You’ve graduated past the 101 beginner class of video conferencing — you have the equipment and technology you need, you’ve learned how to make a call and you’ve experienced first-hand the benefits of meeting over video. Now it’s time to learn the art, the etiquette and the masterful craft of making those video calls successful for everyone involved! Here are some tips and tricks for those advanced video callers who are ready to up their game in how they meet.
Golden Rule #1: Keep it concise. Allow me to reference Occam’s Razor to illustrate this rule: “The simplest explanation is usually the correct one.” That means keep your video calls short and sweet. Everyone has schedules that are jam-packed these days, and frivolous conversation not only is unproductive and time-consuming but can also be extremely frustrating. Getting your point across quickly rather than engaging in all the small talk will ensure that your video participants are listening and not reaching for their phones to cruise through some email while “this long-winded dude” gets to his point.
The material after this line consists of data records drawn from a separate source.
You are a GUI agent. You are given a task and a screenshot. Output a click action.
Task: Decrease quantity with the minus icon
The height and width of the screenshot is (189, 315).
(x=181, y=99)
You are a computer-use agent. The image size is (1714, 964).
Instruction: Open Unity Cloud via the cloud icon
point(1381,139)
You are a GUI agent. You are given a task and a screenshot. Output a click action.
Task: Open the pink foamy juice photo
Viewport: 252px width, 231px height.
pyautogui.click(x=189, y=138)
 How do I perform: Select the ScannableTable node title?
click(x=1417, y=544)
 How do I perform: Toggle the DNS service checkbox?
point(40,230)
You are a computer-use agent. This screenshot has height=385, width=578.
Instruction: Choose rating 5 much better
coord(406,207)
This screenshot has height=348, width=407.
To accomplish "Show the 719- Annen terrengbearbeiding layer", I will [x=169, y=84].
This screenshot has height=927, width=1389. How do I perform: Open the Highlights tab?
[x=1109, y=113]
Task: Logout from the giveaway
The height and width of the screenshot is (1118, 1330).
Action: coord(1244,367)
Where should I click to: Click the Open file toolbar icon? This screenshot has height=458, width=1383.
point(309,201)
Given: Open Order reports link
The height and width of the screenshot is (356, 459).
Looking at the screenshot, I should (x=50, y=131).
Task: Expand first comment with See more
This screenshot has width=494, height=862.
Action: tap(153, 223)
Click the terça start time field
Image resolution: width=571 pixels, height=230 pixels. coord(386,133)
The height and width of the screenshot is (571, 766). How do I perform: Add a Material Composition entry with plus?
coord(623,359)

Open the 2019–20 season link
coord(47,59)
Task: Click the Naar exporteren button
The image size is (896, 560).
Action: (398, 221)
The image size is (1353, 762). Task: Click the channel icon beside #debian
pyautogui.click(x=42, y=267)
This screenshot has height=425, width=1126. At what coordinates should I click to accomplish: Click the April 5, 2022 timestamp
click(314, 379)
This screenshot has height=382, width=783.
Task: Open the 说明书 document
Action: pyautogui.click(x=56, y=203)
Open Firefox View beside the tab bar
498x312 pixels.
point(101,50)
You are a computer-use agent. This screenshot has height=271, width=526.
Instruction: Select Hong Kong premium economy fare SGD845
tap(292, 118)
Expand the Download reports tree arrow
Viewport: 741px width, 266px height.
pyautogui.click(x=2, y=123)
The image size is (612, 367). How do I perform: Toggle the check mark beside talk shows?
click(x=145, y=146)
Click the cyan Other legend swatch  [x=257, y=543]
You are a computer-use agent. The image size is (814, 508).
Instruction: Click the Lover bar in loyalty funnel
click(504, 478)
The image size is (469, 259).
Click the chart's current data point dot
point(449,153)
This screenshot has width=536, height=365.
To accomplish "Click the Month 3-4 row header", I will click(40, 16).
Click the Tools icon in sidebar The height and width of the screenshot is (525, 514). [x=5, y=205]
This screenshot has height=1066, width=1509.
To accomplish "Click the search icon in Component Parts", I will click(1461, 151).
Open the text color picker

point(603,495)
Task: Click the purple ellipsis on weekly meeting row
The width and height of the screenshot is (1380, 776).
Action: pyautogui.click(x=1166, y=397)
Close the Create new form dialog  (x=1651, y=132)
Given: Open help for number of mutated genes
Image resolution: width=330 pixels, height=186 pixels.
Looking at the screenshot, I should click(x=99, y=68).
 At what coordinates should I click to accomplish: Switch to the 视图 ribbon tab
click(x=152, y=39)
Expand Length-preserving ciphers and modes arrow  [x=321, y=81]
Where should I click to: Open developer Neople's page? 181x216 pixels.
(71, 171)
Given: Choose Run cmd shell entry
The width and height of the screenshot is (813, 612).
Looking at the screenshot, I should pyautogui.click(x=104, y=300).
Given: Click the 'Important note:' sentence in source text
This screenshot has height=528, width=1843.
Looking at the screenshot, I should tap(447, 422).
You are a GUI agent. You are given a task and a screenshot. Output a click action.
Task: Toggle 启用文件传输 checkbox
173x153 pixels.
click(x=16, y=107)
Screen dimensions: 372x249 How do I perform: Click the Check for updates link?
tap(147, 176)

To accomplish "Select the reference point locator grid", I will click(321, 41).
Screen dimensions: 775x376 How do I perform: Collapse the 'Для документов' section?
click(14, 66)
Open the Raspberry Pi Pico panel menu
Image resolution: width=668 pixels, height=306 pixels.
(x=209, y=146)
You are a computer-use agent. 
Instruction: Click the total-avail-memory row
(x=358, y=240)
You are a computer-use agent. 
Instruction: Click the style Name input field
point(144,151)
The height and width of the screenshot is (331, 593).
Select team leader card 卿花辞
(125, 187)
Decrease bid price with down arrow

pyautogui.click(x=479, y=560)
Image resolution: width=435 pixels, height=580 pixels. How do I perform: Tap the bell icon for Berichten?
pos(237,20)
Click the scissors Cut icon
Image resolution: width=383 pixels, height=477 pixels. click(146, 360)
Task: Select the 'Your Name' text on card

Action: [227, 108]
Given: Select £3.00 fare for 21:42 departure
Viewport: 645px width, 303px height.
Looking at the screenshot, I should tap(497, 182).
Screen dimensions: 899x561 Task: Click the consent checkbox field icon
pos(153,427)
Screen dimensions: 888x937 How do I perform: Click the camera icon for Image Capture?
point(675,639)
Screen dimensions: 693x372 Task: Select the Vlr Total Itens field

Golden Rule #2: Be prepared for the meeting. There’s nothing worse than going to a meeting without any context clues and having the presenter walk in late and shuffle around because they weren’t ready. Make an agenda in advance, send it out to your attendees and stick to it throughout the call. Not only does it help with productivity and efficiency, it’ll also set the tone for the meeting and give others time to prepare their questions and contributions so the conversation can keep going outside of the meeting room.
Golden Rule #3: Utilize visuals to enhance participant interest. Visuals are a great way to keep a meeting interesting and fresh. With Lifesize Share, you can wirelessly share applications, PowerPoint™ presentations, videos, charts, graphs or anything else for real-time collaboration.
Golden Rule #4: Record the video conference for absent colleagues. Unfortunately, quick projects and last-minute deadlines can pop up unexpectedly throughout one’s workday. So it’s important to record your video call so that late or absent colleagues can tune in later at their convenience to catch up on the information.
Golden Rule #5: Optimize the conference room for video. Though video conferencing can be done just about anywhere, a well-designed meeting space can help make the call more aesthetically pleasing for viewers. For example, bright colors tend to heighten engagement, so get some paint up on the walls of the conference room. Lighting is also a very important factor on a video call. Make sure the room is well-lit and glare-free. Don’t forget to have a little fun, too. Personalize your office or conference room for added effect.
Golden Rule #6: Minimize distractions. This may seem obvious, but it is important to make sure that everyone is focused on the meeting at hand and not on other distracting tasks. Make sure that everyone’s cell phone is off, their laptops are muted and the room is quiet. If you are sharing your screen with the other participants, try to disable pop-up notifications and close other programs like chat, calendar notifications and e-mail.
Golden Rule #7: Don’t forget to be yourself. We’re well past video conferencing being solely used for those quarterly boardroom meetings with your executive team — it has transformed into a daily way of communicating face to face. Just like texting, talking on the phone or walking over to your colleague’s desk and chatting in person, the video conferencing experience is about what’s being discussed. So don’t fret when it comes to getting on camera — just be yourself!
Golden Rule #8: Keep meetings right-sized. The more people there are on a call, the more confusing and distracting things can be. Fewer people mean higher collaboration and increased participation. Of course, if you are having a company-wide meeting, invite everyone to join the live stream and record it for those who can't make the live event.
Golden Rule #9: Double-check your settings. While video calling just takes one click of a button now, it never hurts to get into your meeting room a couple of minutes early and make sure your settings are in place. That way, if you have an external monitor with a built-in camera, you can adjust accordingly and bring whatever related dongles you might need for a seamless video call.
Golden Rule #10: Use common courtesy. Because video collaboration is just like an in-person interaction, it is important to use the same courtesy you would use if you were in the same room. This includes paying attention to the speaker, minimizing multitasking and refraining from interrupting. Though this may seem obvious, good manners can take you far when building business relationships.
By following these golden rules of video conferencing, you can ensure that all will have a seamless, crystal clear, outstanding experience.